- _EXERCISE INPUTS_

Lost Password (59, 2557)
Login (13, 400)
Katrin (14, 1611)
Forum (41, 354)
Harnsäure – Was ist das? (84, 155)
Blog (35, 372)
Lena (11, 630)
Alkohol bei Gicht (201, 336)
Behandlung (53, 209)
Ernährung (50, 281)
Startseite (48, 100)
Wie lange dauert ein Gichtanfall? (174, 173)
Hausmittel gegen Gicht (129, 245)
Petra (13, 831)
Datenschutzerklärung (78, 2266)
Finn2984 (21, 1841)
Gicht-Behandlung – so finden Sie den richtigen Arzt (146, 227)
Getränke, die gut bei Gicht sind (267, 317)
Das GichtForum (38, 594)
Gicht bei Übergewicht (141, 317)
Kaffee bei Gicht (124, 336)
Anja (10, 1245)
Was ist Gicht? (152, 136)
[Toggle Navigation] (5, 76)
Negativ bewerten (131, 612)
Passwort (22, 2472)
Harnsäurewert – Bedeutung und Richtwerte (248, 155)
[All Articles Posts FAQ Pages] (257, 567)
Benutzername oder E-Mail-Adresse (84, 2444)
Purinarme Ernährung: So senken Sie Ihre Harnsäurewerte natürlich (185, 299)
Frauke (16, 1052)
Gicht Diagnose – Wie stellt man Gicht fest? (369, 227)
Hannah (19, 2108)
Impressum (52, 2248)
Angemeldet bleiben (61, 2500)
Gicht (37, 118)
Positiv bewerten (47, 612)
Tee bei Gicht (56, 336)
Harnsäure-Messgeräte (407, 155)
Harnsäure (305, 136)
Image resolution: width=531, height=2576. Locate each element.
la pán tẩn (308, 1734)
---
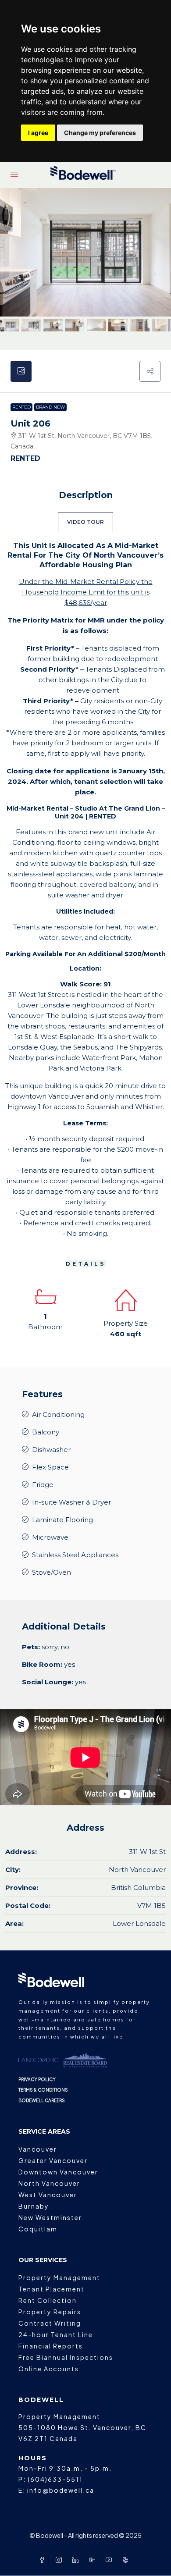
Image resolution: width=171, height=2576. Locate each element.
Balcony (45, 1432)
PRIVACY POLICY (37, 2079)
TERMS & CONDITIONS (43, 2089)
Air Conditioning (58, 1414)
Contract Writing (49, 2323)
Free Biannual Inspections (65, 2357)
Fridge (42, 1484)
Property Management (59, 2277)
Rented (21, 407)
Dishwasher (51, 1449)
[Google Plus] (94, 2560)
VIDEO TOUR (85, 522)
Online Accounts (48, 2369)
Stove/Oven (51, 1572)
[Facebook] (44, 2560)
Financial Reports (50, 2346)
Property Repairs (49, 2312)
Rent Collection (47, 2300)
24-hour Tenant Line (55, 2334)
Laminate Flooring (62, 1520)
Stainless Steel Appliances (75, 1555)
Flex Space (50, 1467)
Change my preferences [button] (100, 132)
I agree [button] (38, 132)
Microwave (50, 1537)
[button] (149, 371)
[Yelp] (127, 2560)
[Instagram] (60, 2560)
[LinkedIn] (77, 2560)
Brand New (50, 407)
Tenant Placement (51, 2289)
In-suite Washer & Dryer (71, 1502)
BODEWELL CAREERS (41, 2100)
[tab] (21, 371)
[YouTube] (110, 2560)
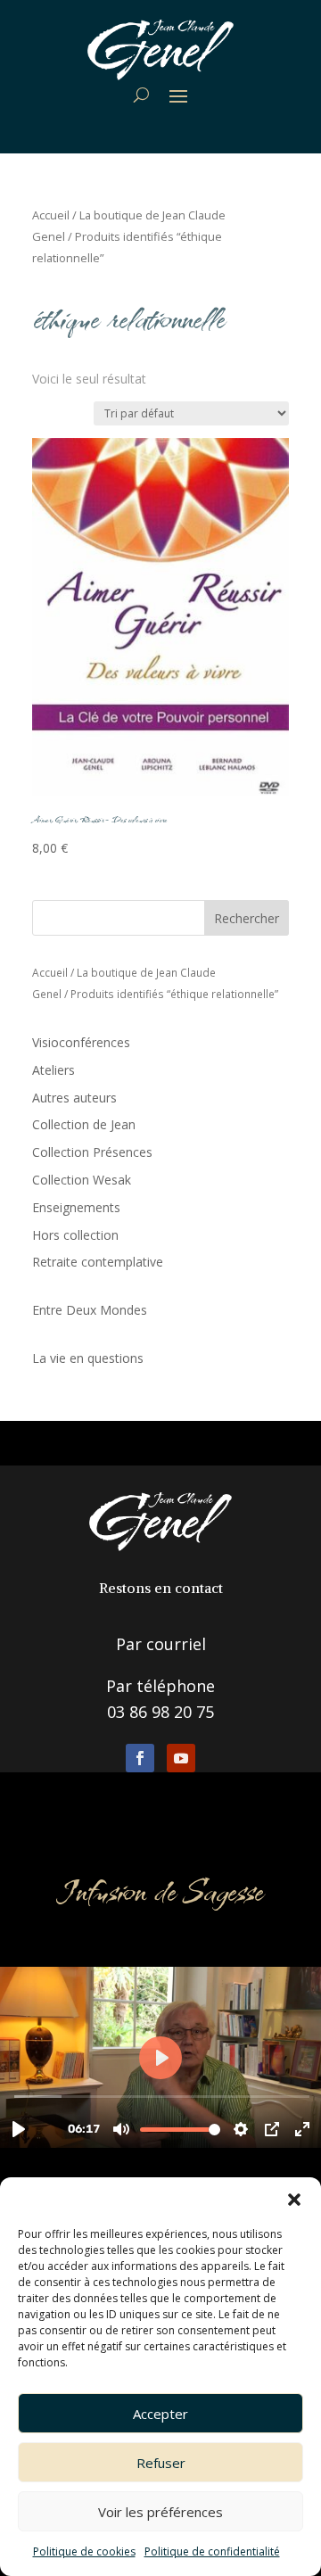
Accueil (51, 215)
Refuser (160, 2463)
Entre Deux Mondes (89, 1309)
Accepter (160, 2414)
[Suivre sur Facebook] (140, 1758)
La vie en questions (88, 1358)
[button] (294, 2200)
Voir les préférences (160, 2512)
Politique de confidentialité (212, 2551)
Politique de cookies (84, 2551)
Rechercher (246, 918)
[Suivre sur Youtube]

- _REQUIRED ACTION_
Of the entries above, repeat exactly the lines from the line with "Alkohol bei Gicht (201, 336)" through the line with "la pán tẩn (308, 1734)", both of them included.

- _RESULT_
Alkohol bei Gicht (201, 336)
Behandlung (53, 209)
Ernährung (50, 281)
Startseite (48, 100)
Wie lange dauert ein Gichtanfall? (174, 173)
Hausmittel gegen Gicht (129, 245)
Petra (13, 831)
Datenschutzerklärung (78, 2266)
Finn2984 (21, 1841)
Gicht-Behandlung – so finden Sie den richtigen Arzt (146, 227)
Getränke, die gut bei Gicht sind (267, 317)
Das GichtForum (38, 594)
Gicht bei Übergewicht (141, 317)
Kaffee bei Gicht (124, 336)
Anja (10, 1245)
Was ist Gicht? (152, 136)
[Toggle Navigation] (5, 76)
Negativ bewerten (131, 612)
Passwort (22, 2472)
Harnsäurewert – Bedeutung und Richtwerte (248, 155)
[All Articles Posts FAQ Pages] (257, 567)
Benutzername oder E-Mail-Adresse (84, 2444)
Purinarme Ernährung: So senken Sie Ihre Harnsäurewerte natürlich (185, 299)
Frauke (16, 1052)
Gicht Diagnose – Wie stellt man Gicht fest? (369, 227)
Hannah (19, 2108)
Impressum (52, 2248)
Angemeldet bleiben (61, 2500)
Gicht (37, 118)
Positiv bewerten (47, 612)
Tee bei Gicht (56, 336)
Harnsäure-Messgeräte (407, 155)
Harnsäure (305, 136)
Image resolution: width=531, height=2576. Locate each element.
la pán tẩn (308, 1734)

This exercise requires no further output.